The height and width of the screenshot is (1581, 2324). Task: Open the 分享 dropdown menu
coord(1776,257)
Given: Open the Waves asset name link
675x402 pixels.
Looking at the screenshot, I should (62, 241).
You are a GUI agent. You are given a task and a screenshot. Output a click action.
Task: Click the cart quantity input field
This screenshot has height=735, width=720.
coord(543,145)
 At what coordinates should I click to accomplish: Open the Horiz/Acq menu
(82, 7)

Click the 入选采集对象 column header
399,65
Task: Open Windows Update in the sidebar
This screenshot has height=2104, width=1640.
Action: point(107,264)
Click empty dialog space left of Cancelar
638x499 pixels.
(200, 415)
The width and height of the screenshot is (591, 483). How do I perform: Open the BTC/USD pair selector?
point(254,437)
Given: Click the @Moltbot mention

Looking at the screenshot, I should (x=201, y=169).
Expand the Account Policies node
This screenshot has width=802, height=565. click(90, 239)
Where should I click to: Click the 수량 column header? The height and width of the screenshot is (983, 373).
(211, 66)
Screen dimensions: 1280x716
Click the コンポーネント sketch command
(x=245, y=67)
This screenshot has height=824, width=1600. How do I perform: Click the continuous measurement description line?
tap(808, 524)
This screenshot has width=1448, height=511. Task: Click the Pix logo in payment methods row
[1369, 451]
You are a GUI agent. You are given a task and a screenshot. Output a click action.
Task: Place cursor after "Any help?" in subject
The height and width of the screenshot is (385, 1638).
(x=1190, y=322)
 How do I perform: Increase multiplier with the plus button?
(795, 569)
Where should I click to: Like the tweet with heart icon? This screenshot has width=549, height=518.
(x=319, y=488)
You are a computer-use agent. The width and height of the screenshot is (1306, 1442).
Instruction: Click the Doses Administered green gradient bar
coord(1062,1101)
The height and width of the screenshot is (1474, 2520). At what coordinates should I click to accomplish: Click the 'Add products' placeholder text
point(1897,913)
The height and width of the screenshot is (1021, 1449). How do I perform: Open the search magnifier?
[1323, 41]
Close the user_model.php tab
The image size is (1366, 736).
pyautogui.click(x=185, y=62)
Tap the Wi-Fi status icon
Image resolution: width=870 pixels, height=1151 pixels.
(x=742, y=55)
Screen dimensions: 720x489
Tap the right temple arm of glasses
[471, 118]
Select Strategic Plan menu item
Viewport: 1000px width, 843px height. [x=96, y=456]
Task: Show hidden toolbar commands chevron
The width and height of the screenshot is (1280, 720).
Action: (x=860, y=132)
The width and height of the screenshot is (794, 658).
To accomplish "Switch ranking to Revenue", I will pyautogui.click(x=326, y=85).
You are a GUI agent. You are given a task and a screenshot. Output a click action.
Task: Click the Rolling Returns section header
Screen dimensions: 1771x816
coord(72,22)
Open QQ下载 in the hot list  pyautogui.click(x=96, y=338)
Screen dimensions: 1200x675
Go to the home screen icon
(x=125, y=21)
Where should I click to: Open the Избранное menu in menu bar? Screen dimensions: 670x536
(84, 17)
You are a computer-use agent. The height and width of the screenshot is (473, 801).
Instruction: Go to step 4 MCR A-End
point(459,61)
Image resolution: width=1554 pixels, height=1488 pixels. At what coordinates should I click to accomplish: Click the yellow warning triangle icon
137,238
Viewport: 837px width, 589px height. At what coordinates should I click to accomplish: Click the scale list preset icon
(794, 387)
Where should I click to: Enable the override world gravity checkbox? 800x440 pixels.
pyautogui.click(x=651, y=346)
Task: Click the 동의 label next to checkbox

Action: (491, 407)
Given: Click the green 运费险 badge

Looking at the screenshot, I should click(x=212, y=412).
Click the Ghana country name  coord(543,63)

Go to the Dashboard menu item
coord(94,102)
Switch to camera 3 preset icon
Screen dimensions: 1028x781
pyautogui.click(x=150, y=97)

::::

◆ **EXERCISE**: Please give back the entries above, unchanged and complete.

◆ **TASK RESPONSE**:
The height and width of the screenshot is (1581, 2324). Task: Open the 分享 dropdown menu
coord(1776,257)
Given: Open the Waves asset name link
675x402 pixels.
Looking at the screenshot, I should (62, 241).
You are a GUI agent. You are given a task and a screenshot. Output a click action.
Task: Click the cart quantity input field
This screenshot has height=735, width=720.
coord(543,145)
 At what coordinates should I click to accomplish: Open the Horiz/Acq menu
(82, 7)

Click the 入选采集对象 column header
399,65
Task: Open Windows Update in the sidebar
This screenshot has height=2104, width=1640.
Action: point(107,264)
Click empty dialog space left of Cancelar
638x499 pixels.
(200, 415)
The width and height of the screenshot is (591, 483). How do I perform: Open the BTC/USD pair selector?
point(254,437)
Given: Click the @Moltbot mention

Looking at the screenshot, I should (x=201, y=169).
Expand the Account Policies node
This screenshot has width=802, height=565. click(90, 239)
Where should I click to: Click the 수량 column header? The height and width of the screenshot is (983, 373).
(211, 66)
Screen dimensions: 1280x716
Click the コンポーネント sketch command
(x=245, y=67)
This screenshot has height=824, width=1600. How do I perform: Click the continuous measurement description line?
tap(808, 524)
This screenshot has width=1448, height=511. Task: Click the Pix logo in payment methods row
[1369, 451]
You are a GUI agent. You are given a task and a screenshot. Output a click action.
Task: Place cursor after "Any help?" in subject
The height and width of the screenshot is (385, 1638).
(x=1190, y=322)
 How do I perform: Increase multiplier with the plus button?
(795, 569)
Where should I click to: Like the tweet with heart icon? This screenshot has width=549, height=518.
(x=319, y=488)
You are a computer-use agent. The width and height of the screenshot is (1306, 1442).
Instruction: Click the Doses Administered green gradient bar
coord(1062,1101)
The height and width of the screenshot is (1474, 2520). At what coordinates should I click to accomplish: Click the 'Add products' placeholder text
point(1897,913)
The height and width of the screenshot is (1021, 1449). How do I perform: Open the search magnifier?
[1323, 41]
Close the user_model.php tab
The image size is (1366, 736).
pyautogui.click(x=185, y=62)
Tap the Wi-Fi status icon
Image resolution: width=870 pixels, height=1151 pixels.
(x=742, y=55)
Screen dimensions: 720x489
Tap the right temple arm of glasses
[471, 118]
Select Strategic Plan menu item
Viewport: 1000px width, 843px height. [x=96, y=456]
Task: Show hidden toolbar commands chevron
The width and height of the screenshot is (1280, 720).
Action: (x=860, y=132)
The width and height of the screenshot is (794, 658).
To accomplish "Switch ranking to Revenue", I will pyautogui.click(x=326, y=85).
You are a GUI agent. You are given a task and a screenshot. Output a click action.
Task: Click the Rolling Returns section header
Screen dimensions: 1771x816
coord(72,22)
Open QQ下载 in the hot list  pyautogui.click(x=96, y=338)
Screen dimensions: 1200x675
Go to the home screen icon
(x=125, y=21)
Where should I click to: Open the Избранное menu in menu bar? Screen dimensions: 670x536
(84, 17)
You are a computer-use agent. The height and width of the screenshot is (473, 801).
Instruction: Go to step 4 MCR A-End
point(459,61)
Image resolution: width=1554 pixels, height=1488 pixels. At what coordinates should I click to accomplish: Click the yellow warning triangle icon
137,238
Viewport: 837px width, 589px height. At what coordinates should I click to accomplish: Click the scale list preset icon
(794, 387)
Where should I click to: Enable the override world gravity checkbox? 800x440 pixels.
pyautogui.click(x=651, y=346)
Task: Click the 동의 label next to checkbox

Action: (491, 407)
Given: Click the green 运费险 badge

Looking at the screenshot, I should click(x=212, y=412).
Click the Ghana country name  coord(543,63)

Go to the Dashboard menu item
coord(94,102)
Switch to camera 3 preset icon
Screen dimensions: 1028x781
pyautogui.click(x=150, y=97)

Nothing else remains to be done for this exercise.